The divorce rate in Fremont was the lowest at 11.8 percent, or 3.5 times lower than in Cleveland, the city with the highest divorce rate at 41.5 percent, according to the study.

Councilman Raj Salwan said Fremont’s low divorce rate might have something to do with its large Asian population — more than 50 percent, according to the U.S. Census Bureau.

“Marriage is highly valued,” he said. “I think everybody wants to keep their families together.”

Fremont also had the highest median credit score and the second-lowest poverty rate, according to the study.

Newark — the city in New Jersey, not Fremont’s neighbor to the west — was the most stressed, according to the study. The dubious distinction was a result of it having the second-lowest median credit score (Detroit was No. 1) and the fourth-lowest average hours of sleep per night.

From most stressed to least stressed, Oakland, San Francisco, and San Jose ranked 67th, 99th and 138th, respectively, according to the study.
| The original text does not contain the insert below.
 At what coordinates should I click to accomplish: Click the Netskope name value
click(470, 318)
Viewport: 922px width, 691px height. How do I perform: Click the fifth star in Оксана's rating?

San Francisco and Oakland, however, joined New York City as the top three cities with the least affordable housing.

No surprises there, really.

San Jose, meanwhile, had the third-lowest divorce rate and was in the top third of cities with the lowest percentage of adults in fair or poor health, according to the study.

The study to determine the most- and least-stressed cities was conducted in response to a rise in U.S. stress levels, mainly due to the current political climate, according to WalletHub, which also reports workplace-related stress alone carries an annual price tag north of $300 billion.

Fremont City Manager Fred Diaz said he takes such studies with a grain of salt. In this case, he was pleased with the results — something he attributed to the city’s prosperity — but he wondered if the study should have given more weight to commute times and stress.

“Traffic and the quality of education here are big issues now, and they’re going to continue to be, and they’ll get better, but I think it’s going to be up and down,” Diaz said. “But over the course of time, how we urbanize and how we grow and take care of those problems, will be very influential I think to how happy and de-stressed people are here.”

Staff writer Joseph Geha contributed to this report.